**SOURCE PASSAGE**
Jones has said that the fastball and sinker were essentially his only pitches, but two sources in The Neyer/James Guide to Pitchers -- his catcher Fred Kendall and a nemesis, Keith Hernandez -- disagree, citing his slider as another reason for his success. Here's what Hernandez had to say, taken by Neyer and James from Pure Baseball by Hernandez and Mike Bryan:
Perhaps more common than the hard sinker ballers are pitchers like the former Padre Randy Jones, a left-hander with a sinker that traveled in the low eighties--not hard at all, really, but that pitch broke late and sharply and killed the league. Right-handed batters lost patience, chased after it, and missed it every time. Finally some manager had the bright idea of going against the book by stacking his lineup with left-handed hitters to go against the left-hander Jones. Unheard of! But the sinker broke into their favorite hitting zone. Jones retaliated against left-handed batters with a good, sharp slider that he could break over the outside corner.
So what Jones did, he did with what must have been an incredible ability to induce ground balls, and almost equally incredible control, with a walk rate in 1976 (1.43) considerably less than half of the league's average. He was the modern Twins' idea of the perfect pitcher, essentially.
So that was Randy Jones at the end of 1976: not yet 27, coming off one 20-loss and then two 20-win seasons, posting a 2.50 ERA in almost exactly 600 innings over the latter two, with a Cy Young win and a runner-up. Sadly, on his last start of the 1976 season, Jones injured his arm in a way that required surgery. He went back out for the start of the '77 season, but he was ineffective, and had to miss about six weeks with another injury from mid-June through all of July. That was a wasted year, and he could justifiably have won the Comeback award in '78 (13-14, 2.88, 115 ERA+ in 253 innings), but he just wasn't the same pitcher after the 1976 season, getting by on luck and guile when he got by at all. He put up below-average years with the Padres through 1980 and then with the Mets, as a part-timer, in 1981 and '82, and then he was out of baseball after that, at age 32. He finished with a sub-.500 won-lost record at 105-123, making Jones (per Wikipedia and my perfunctory Wikipedia-confirming review) the only Cy Young Award-winning starting pitcher in history to finish his career with more losses than wins.

**PROVIDED MATERIAL**
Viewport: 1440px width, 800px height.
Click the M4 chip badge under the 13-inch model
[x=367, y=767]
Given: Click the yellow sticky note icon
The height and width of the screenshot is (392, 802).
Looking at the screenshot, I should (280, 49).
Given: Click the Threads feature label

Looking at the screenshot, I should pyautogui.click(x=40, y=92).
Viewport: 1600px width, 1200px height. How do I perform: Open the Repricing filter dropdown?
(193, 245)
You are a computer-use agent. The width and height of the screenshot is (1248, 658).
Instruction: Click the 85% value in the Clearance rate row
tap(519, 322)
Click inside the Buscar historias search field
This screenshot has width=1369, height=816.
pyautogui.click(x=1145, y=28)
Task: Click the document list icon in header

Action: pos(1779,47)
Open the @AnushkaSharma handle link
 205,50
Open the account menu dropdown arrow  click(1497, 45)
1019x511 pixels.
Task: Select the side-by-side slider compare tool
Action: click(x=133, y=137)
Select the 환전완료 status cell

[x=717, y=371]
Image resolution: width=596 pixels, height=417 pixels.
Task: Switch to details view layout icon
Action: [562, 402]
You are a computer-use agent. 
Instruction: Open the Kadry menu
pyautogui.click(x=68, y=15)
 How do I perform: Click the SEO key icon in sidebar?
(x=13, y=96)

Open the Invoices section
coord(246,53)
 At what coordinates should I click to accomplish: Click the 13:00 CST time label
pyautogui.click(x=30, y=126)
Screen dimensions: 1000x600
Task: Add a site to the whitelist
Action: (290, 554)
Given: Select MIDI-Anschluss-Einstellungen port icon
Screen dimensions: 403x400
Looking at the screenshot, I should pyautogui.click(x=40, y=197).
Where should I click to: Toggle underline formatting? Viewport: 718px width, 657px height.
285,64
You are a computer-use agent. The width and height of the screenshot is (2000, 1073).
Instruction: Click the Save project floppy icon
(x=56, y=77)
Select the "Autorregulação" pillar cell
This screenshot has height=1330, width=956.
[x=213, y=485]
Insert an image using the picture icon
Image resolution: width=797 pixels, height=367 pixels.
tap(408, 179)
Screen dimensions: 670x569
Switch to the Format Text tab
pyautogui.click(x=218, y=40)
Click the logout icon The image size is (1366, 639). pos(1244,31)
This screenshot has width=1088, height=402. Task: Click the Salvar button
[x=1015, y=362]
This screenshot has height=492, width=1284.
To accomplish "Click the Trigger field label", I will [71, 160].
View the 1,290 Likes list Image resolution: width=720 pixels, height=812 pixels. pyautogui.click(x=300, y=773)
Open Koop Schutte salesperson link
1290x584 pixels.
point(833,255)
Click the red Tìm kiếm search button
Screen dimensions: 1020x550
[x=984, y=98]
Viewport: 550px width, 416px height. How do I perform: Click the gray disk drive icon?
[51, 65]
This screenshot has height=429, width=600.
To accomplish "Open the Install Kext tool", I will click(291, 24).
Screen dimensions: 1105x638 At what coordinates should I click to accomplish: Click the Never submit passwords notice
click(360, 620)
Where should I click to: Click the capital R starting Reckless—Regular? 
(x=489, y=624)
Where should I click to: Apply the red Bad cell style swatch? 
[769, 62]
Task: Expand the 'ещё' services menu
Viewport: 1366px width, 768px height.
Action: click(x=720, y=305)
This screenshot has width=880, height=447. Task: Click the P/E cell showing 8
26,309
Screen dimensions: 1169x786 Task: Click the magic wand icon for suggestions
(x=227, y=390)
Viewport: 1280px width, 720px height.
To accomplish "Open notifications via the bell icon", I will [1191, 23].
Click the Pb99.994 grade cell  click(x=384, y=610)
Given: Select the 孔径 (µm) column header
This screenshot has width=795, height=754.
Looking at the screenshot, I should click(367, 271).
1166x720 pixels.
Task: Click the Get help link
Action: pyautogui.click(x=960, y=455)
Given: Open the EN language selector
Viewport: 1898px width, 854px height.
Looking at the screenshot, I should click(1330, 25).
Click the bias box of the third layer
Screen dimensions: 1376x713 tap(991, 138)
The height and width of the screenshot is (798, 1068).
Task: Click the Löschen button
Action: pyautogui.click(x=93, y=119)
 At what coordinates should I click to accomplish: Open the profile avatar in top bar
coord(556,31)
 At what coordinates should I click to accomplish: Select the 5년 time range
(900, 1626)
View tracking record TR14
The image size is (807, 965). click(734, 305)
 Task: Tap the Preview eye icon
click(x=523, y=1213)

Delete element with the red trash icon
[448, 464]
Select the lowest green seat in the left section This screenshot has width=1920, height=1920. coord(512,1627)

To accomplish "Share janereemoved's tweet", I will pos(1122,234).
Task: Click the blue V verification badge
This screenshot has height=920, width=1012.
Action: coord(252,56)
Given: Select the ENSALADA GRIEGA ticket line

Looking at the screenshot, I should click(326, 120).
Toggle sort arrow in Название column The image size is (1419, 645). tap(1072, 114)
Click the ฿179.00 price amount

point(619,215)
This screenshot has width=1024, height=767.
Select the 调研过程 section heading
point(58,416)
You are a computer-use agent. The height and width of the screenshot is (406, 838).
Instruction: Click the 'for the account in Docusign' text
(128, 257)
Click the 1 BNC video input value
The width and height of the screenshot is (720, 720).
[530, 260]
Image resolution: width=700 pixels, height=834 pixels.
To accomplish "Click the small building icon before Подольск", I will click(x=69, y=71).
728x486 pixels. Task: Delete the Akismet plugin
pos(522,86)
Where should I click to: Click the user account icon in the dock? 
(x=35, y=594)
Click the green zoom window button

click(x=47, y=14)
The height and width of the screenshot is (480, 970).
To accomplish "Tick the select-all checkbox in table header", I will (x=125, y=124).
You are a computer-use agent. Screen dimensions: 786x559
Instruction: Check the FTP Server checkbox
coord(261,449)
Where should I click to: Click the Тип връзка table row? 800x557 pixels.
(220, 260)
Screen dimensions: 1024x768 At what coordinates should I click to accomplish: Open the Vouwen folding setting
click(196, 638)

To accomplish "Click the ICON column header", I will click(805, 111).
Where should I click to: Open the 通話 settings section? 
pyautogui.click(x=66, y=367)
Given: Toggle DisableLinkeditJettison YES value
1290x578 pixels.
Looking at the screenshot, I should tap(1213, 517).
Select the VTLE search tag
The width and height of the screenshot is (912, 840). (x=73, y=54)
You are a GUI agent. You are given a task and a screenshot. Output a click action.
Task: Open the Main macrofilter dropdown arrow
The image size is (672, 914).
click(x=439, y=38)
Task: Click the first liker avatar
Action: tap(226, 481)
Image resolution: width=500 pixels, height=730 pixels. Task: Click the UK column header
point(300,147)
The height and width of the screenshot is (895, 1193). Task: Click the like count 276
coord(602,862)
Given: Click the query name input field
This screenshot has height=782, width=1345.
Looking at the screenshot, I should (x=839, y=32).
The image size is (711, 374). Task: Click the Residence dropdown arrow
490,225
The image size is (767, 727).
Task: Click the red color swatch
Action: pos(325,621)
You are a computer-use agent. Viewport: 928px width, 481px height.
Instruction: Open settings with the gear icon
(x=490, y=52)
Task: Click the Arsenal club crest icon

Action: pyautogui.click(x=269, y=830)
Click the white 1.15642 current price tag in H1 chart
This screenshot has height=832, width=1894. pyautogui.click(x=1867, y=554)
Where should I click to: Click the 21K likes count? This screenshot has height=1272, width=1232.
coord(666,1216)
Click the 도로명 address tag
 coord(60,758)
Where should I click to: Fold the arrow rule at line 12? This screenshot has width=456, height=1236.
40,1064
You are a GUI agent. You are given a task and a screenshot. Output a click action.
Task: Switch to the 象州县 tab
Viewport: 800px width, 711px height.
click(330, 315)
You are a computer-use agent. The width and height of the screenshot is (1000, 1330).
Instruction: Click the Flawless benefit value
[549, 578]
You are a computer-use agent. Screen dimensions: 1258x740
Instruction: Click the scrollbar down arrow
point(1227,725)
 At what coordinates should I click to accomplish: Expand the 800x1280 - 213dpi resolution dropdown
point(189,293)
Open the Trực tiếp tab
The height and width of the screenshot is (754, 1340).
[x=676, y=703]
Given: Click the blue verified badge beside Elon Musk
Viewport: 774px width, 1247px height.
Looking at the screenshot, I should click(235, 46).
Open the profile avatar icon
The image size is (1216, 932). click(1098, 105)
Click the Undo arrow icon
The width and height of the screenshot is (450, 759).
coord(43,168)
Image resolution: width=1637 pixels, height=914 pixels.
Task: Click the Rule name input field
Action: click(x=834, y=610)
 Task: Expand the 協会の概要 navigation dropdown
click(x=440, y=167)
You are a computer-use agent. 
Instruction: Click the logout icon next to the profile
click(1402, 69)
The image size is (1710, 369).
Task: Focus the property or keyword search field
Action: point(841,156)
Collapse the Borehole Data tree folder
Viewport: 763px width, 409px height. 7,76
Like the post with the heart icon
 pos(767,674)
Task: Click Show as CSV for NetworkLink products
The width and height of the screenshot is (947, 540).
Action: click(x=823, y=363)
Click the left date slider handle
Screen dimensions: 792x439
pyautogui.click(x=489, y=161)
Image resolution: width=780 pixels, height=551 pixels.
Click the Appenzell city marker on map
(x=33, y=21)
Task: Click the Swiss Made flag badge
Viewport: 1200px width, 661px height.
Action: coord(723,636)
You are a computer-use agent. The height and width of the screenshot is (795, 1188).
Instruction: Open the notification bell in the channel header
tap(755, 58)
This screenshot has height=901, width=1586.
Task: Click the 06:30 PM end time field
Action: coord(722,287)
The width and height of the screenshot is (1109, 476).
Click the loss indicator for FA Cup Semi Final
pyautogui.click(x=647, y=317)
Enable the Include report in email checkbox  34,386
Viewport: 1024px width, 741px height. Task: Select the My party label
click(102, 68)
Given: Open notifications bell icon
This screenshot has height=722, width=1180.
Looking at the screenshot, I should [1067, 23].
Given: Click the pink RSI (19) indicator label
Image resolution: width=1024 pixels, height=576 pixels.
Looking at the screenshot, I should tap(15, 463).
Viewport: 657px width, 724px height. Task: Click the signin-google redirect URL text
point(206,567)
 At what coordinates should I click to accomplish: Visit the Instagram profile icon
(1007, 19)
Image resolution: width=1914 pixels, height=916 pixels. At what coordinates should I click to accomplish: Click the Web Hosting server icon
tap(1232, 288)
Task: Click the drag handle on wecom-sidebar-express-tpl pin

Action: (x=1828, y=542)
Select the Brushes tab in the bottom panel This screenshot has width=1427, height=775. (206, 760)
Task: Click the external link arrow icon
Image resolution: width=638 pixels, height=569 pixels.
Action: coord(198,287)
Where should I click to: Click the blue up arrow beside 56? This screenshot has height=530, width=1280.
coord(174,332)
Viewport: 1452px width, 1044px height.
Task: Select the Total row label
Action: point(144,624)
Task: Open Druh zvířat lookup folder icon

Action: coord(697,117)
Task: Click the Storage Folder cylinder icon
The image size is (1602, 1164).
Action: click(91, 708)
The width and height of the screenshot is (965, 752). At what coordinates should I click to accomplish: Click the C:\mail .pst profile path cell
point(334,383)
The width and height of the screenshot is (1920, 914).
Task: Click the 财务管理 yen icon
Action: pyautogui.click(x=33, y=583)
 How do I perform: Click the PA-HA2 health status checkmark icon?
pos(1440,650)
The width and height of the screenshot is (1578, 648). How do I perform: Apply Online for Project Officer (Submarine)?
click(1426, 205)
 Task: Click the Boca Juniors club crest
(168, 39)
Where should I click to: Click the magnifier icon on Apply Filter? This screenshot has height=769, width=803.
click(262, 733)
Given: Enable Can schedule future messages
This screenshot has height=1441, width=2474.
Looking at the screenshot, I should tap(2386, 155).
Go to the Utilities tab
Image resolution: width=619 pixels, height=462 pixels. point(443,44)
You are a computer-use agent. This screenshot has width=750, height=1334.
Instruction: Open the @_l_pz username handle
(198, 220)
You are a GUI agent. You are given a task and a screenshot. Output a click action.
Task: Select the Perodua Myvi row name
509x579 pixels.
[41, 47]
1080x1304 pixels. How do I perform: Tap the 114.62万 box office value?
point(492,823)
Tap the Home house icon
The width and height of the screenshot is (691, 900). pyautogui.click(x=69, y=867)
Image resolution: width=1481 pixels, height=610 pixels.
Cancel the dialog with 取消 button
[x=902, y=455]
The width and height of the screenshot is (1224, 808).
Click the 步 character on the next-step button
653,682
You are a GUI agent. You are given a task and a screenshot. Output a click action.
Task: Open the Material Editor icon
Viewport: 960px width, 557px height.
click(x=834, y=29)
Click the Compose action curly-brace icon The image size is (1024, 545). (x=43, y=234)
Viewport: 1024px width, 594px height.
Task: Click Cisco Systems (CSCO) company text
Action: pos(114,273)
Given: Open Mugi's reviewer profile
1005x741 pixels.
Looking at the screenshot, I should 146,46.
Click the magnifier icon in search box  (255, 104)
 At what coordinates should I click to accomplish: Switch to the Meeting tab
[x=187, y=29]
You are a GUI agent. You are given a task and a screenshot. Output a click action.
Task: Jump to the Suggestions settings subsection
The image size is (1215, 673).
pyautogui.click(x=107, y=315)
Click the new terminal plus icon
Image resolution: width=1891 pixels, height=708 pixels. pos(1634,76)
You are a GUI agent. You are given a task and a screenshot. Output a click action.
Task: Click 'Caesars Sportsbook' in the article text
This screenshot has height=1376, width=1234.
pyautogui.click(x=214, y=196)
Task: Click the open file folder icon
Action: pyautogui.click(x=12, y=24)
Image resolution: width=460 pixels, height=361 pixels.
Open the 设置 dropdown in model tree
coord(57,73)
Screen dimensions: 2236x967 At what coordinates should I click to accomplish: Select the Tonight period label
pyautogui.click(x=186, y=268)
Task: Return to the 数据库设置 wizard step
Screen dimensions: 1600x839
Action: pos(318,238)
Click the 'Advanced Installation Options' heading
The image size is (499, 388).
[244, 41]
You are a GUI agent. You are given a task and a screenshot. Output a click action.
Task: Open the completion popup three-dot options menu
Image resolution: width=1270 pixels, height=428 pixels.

**ACTIVITY LIST**
1. According to the passage on Randy Jones, why did Jones need his slider against left-handed batters?
2. Print the stretch of the passage on Randy Jones from "So what Jones" through "perfect pitcher, essentially.".

**ANSWERS FOR THE EXERCISE**
1. Some manager began stacking his lineup with left-handed hitters against Jones, and his sinker broke into their favorite hitting zone. Jones answered those batters with a good, sharp slider that he could break over the outside corner.

2.
So what Jones did, he did with what must have been an incredible ability to induce ground balls, and almost equally incredible control, with a walk rate in 1976 (1.43) considerably less than half of the league's average. He was the modern Twins' idea of the perfect pitcher, essentially.